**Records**
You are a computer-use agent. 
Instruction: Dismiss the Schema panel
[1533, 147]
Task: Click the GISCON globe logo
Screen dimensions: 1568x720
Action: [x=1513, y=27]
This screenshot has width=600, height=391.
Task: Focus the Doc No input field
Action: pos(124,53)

**What needs to be done**
Could you retype the lines of the listing running from the line with "Task: Click the GISCON globe logo" through the end of the listing, both included?

**Output**
Task: Click the GISCON globe logo
Screen dimensions: 1568x720
Action: [x=1513, y=27]
This screenshot has width=600, height=391.
Task: Focus the Doc No input field
Action: pos(124,53)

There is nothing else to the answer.